The context was key, and this in turn meant that rulings in other cases should not be regarded as binding per se, but need to be considered in the context of the business in question and other relevant circumstances. The oft cited judgments in Re London Life Association Ltd3 and Re Axa Equity & Law Life Assurance Society plc and Axa Sun Life plc4 should not be treated as setting out a comprehensive statement of the factors that should be applied in all insurance business transfer cases. Whilst the Court of Appeal accepted that these cases contained "in many respects"5 factors likely to apply to the transfer of a with-profits business, they considered factors which would not apply to the case here.

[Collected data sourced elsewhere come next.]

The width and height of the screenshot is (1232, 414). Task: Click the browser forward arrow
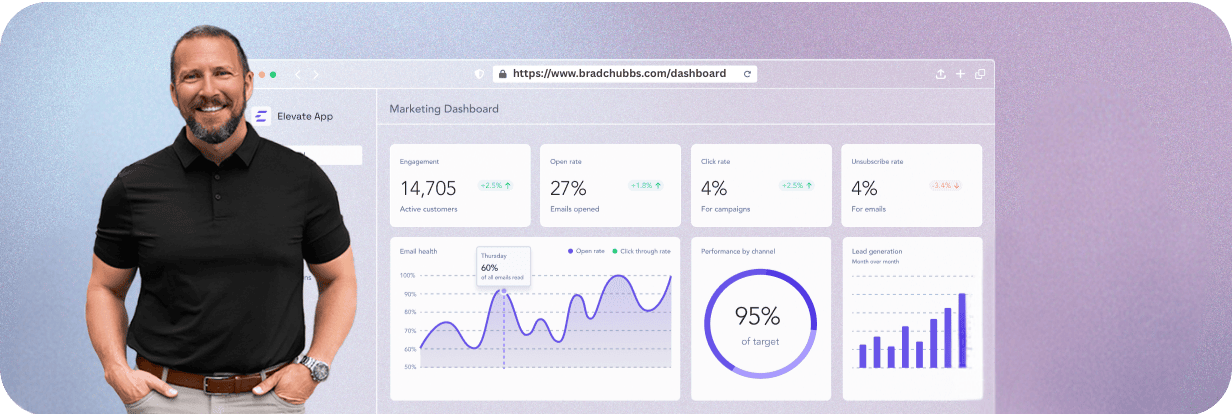[316, 74]
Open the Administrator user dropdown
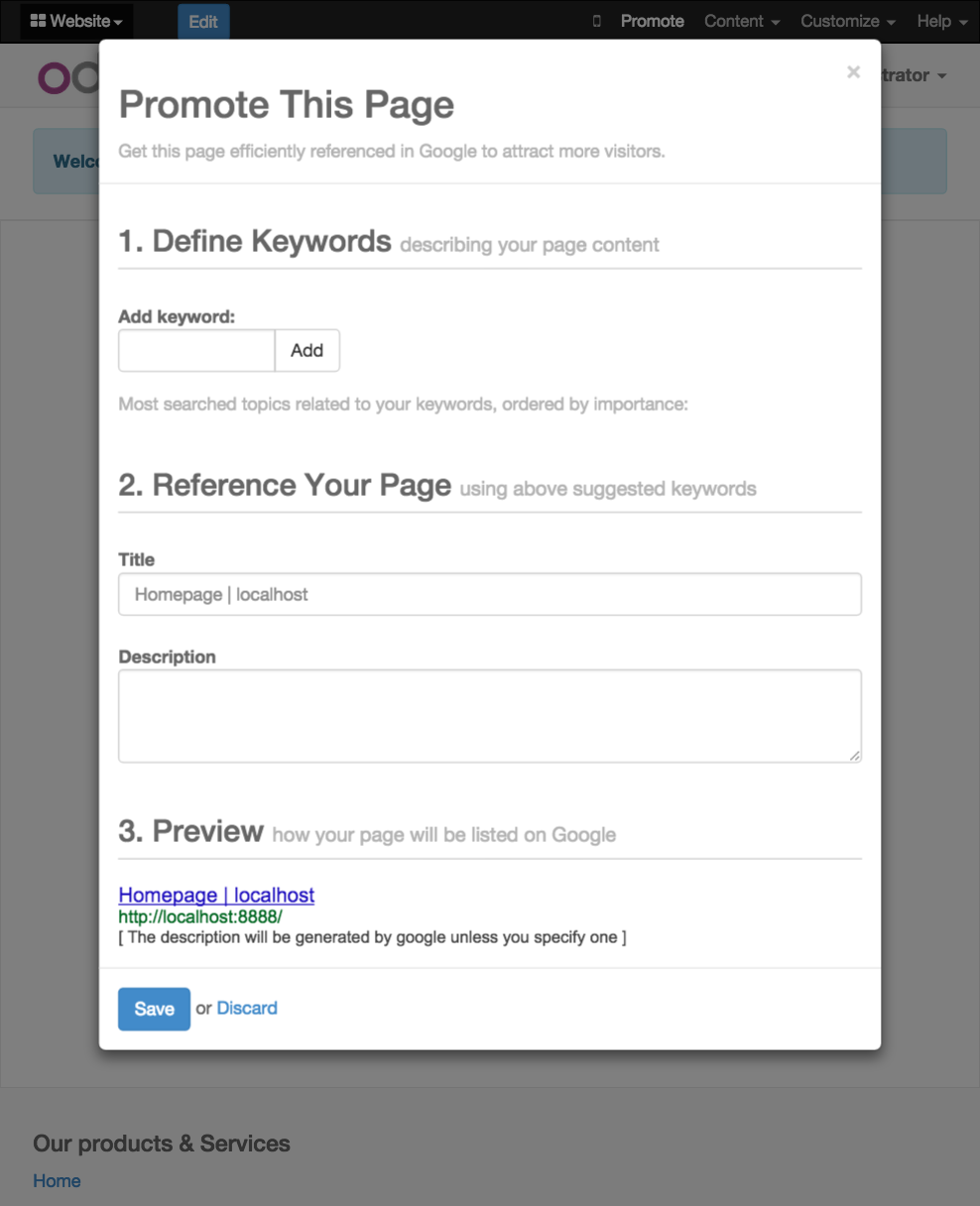This screenshot has height=1206, width=980. click(914, 75)
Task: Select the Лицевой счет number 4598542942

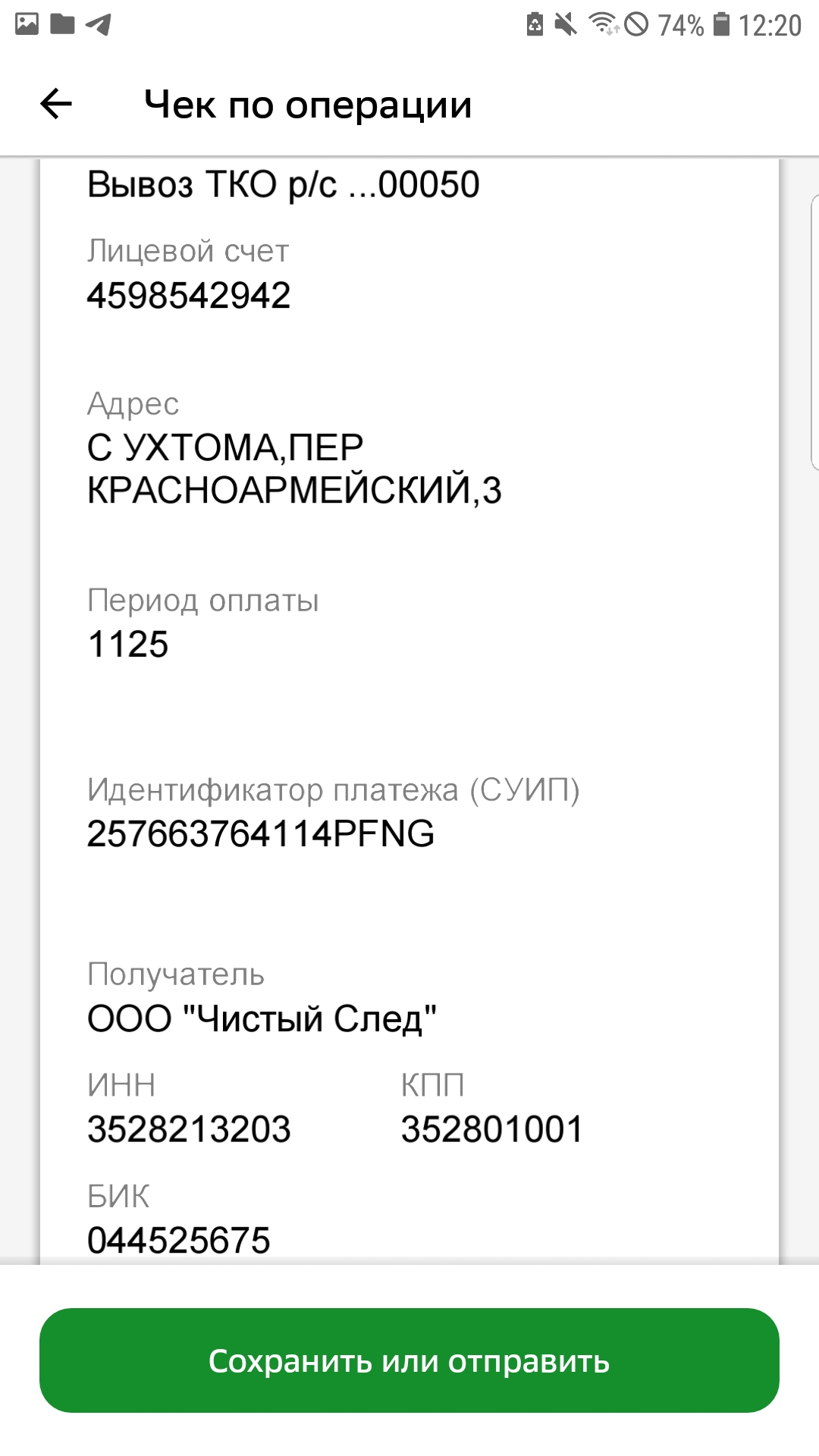Action: click(189, 295)
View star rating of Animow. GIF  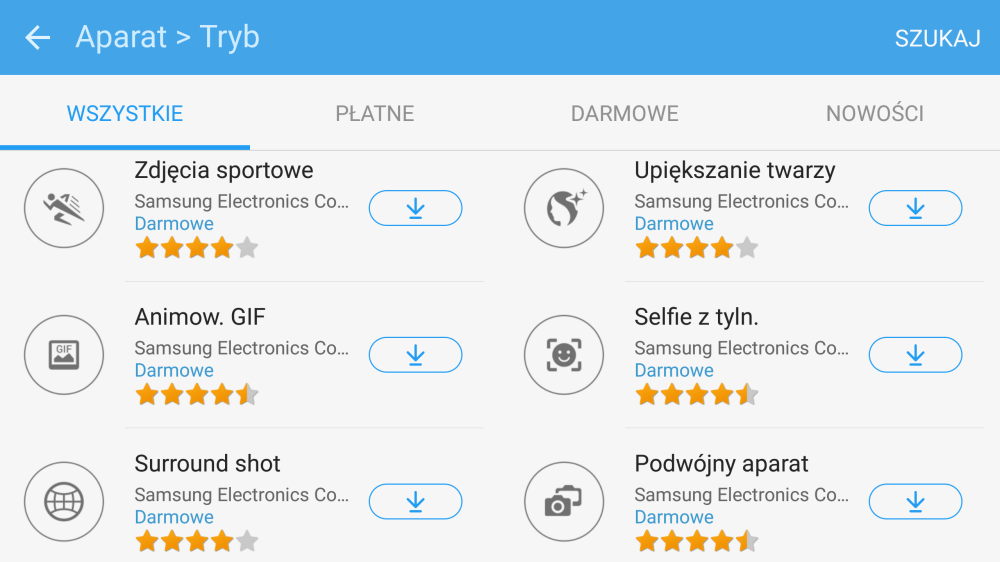pos(196,395)
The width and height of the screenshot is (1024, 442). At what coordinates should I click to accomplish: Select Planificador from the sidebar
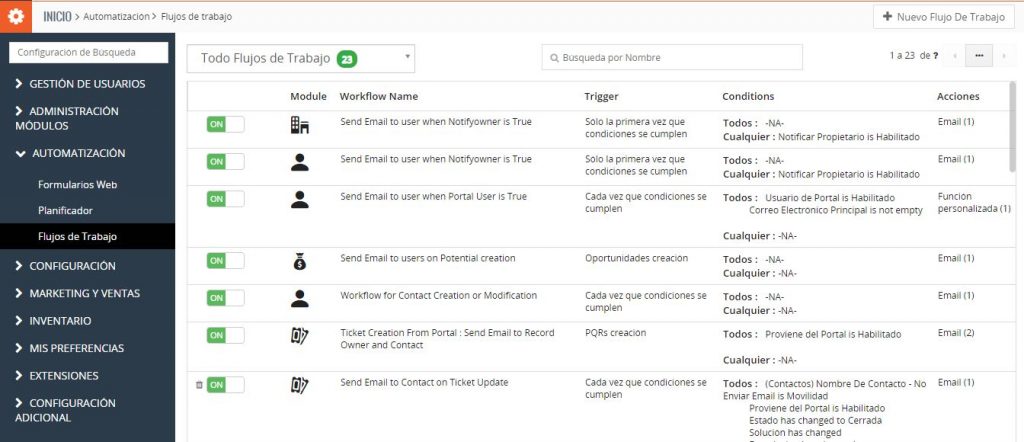tap(65, 211)
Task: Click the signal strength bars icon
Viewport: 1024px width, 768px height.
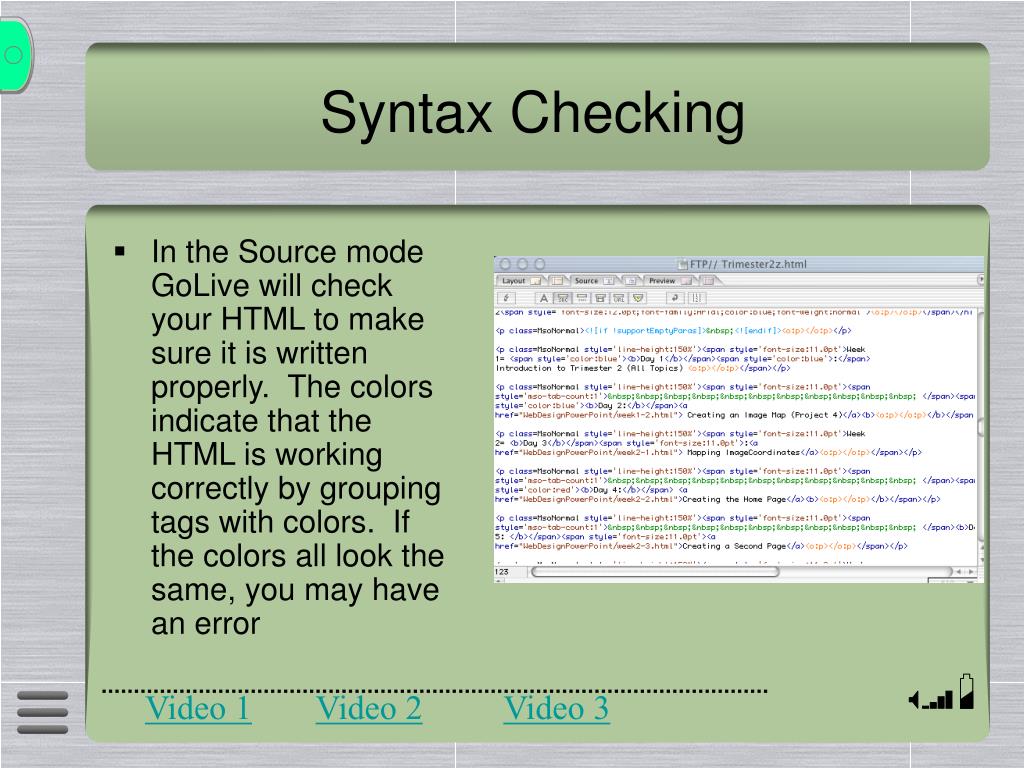Action: [x=931, y=700]
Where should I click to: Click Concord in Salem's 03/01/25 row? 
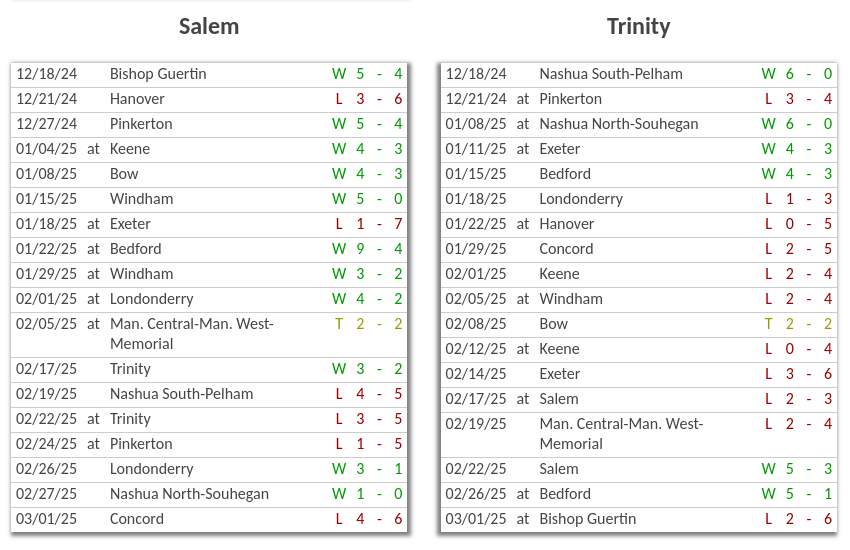137,519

In order to ensure the court's discretion to sanction a transfer remains unfettered and genuine and is not just a "rubber stamp", the court considered that when exercising its discretion it should still "take into account and give proper weight to the matters that ought to be considered, and ignore matters that ought not properly to be taken into account".6
With regard to the case at hand, the court noted that the policies were in payment annuities and therefore the "paramount concern of the court"7 was whether the transfer would have a material adverse on the annuitants receiving their annuities and or an effect on payments due or becoming due to other annuitants, policyholders and creditors of the transferee and transferor. The court was also concerned with any effects on the standard of service.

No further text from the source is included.